Некоторая доля приподнятости, декламации, некоторая подчеркнутость рядом с большой прегнантностью[14], стремлением к мастерскому выражению — это черты, которые всегда Горькому присущи и которые складываются вместе в один букет горьковского художественного реализма. Они нисколько не делают его менее реалистичным, это только один из подходов. У Короленко был другой, у Чехова — третий, у Толстого — четвертый, но все эти писатели являются художественными реалистами.
Самым важным приемом художественного реализма Горького является, конечно, композиция. Я не хочу вовсе петь хвалы композиции Горького. Рассказы обыкновенно очень хорошо скомбинированы, в них нет ничего лишнего, они неуклонно ведут к концу, конец обыкновенно является настоящим концом, то есть он вас окончательно ставит на ту точку зрения, к которой вас подводили в рассказе. Наоборот, романы очень часто плохо построены. «Фома Гордеев» и в особенности «Трое» — композиция в известной степени рыхлая. И не об этом я говорю, указывая на композиционную или архитектоническую мощь Горького. Я говорю о том, что он в пределах художественного реализма, то есть колоссального правдоподобия, рассказывает только то, что входит в его намерения, и только так, как это нужно для его цели.

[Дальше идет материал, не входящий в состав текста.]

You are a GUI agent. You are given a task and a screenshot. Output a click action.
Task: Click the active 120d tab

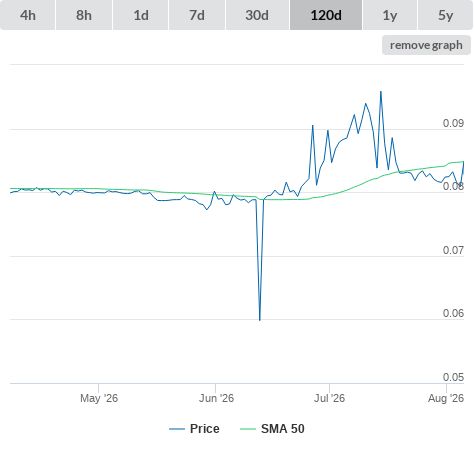pyautogui.click(x=326, y=15)
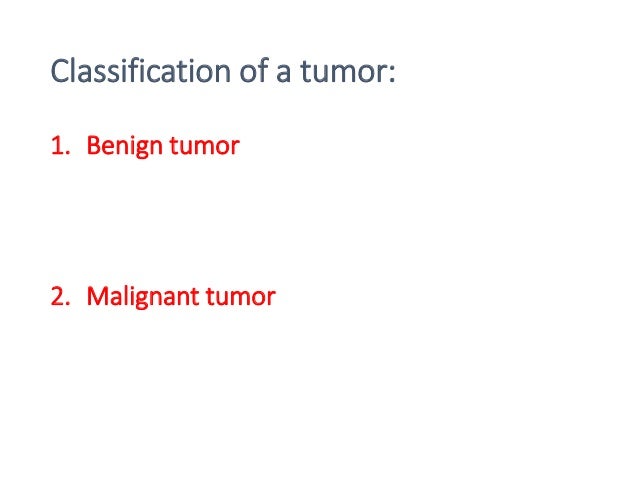Click the "f" in the heading's "of"
Viewport: 638px width, 479px height.
coord(264,71)
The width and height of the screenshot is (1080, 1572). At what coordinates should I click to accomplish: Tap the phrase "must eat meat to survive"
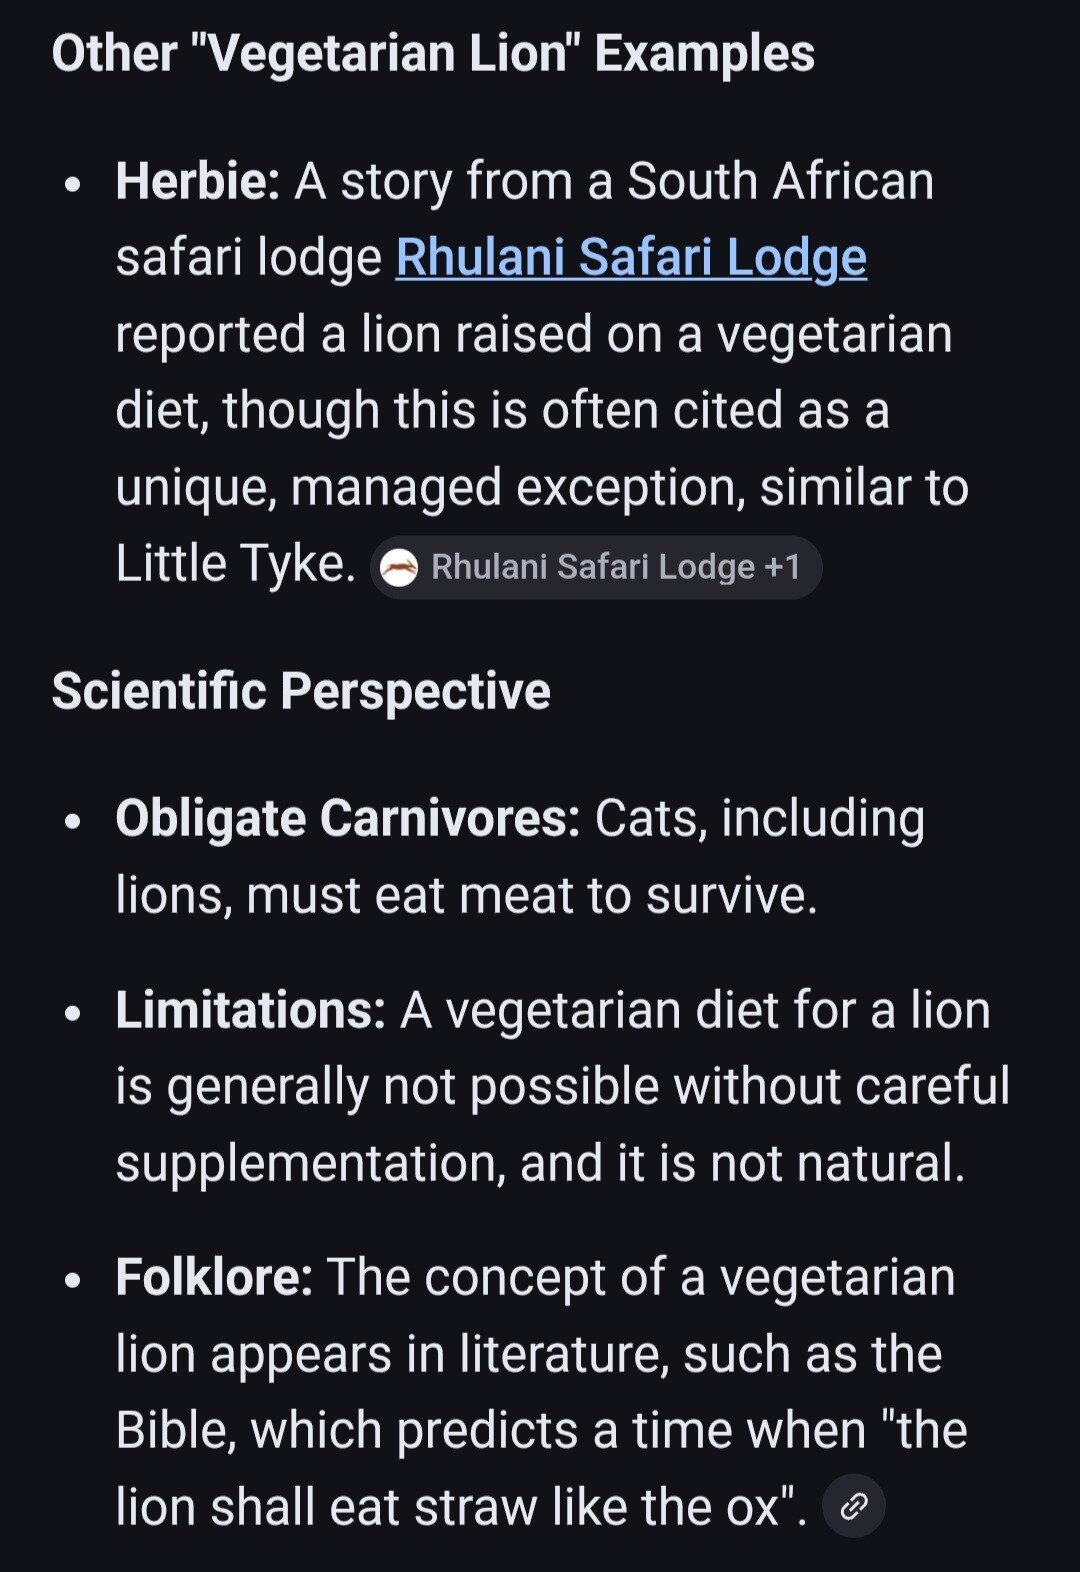531,895
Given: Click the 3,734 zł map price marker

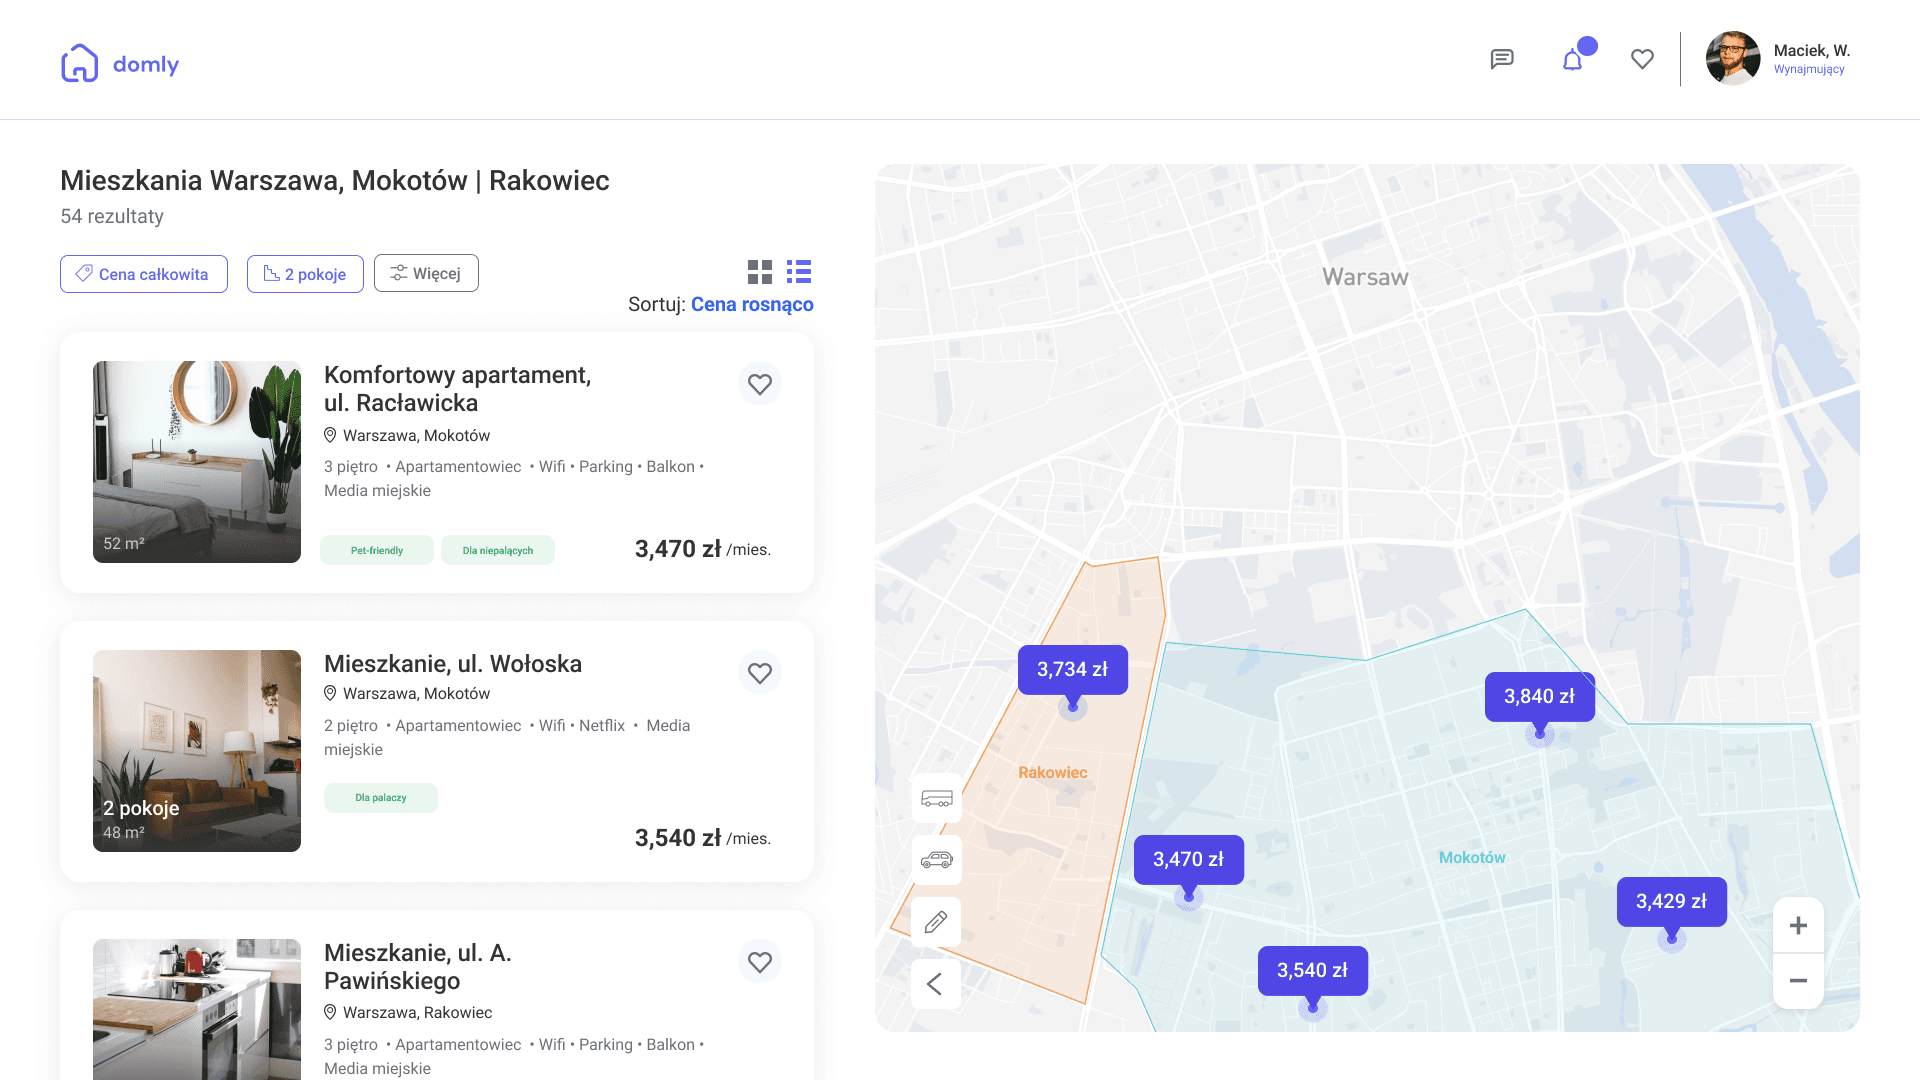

Его произведения с этой точки зрения являются тенденциозными в самом великолепном смысле слова. Вы не можете застать Горького врасплох вопросом — зачем ты это писал? Каждый раз, когда Горький берется за маленький рассказ или за большой роман, он знает, что что — часть той лестницы настоящего, подлинного сознания жизни, которую он для своего читателя строит.
Горький делает из этого основного своего художественного метода некоторые экскурсы, — во-первых, в области стилизующего, гиперболического или карикатурного искусства. Они у пего не часты, но они у него бывают. Прекраснейший пример этого, скажем, повесть «О чёрте», «Еще о чёрте», «Желтый Дьявол», «Прекрасная Франция». Вы видите, что там он вовсе не хочет быть правдоподобным, — напротив, он изобретает явно нелепые фантастические образы, но с таким расчетом, чтобы они, как хорошая карикатура, вскрывали внутреннее существо вещей. Большею частью он прибегает к этому тогда, когда просто не может по ходу своей жизни, по биографии, по подготовленности дать насыщенную развернутую картину данного явления в виде романа, — он для этого недостаточно детально знает его, но хорошо ухватил сущность. Как же передать эту сущность? Он хочет передать ее в возможно кратких образах и находит образы карикатурные, фантастические, но верные идейному смыслу того, что они выражают.
Он пользуется, во-вторых, и приемами патетической романтики, то есть повышенных фантастических образов, которые концентрируют и прекрасное и высокое. Всем памятны и никогда не забудутся «Буревестник», «Песня о Соколе».
К романтике у Горького была особенно большая склонность. Горький отражал тогда первые шаги растущего пролетариата. Уходили серые сумерки 80-х годов, разразились освежающие грозы годов 90-х. Выступал новый герой — пролетариат. Стала очевидной мощь его движения вперед, обострились его протест и надежды, но он не мог еще найти настоящих реалистических путей, он был взволнован и взволновал других. И эта взволнованность, этот мост от себя к другим строился в возвышенных образах, — потому что прежде всего надо было сказать людям, что пришло необыкновенное время, что мириться больше с буднями нельзя, что это — праздник и кровавые дни боев, что пришли дни страшные и яркие, не будничные, не серенькие, мохнатенькие дни.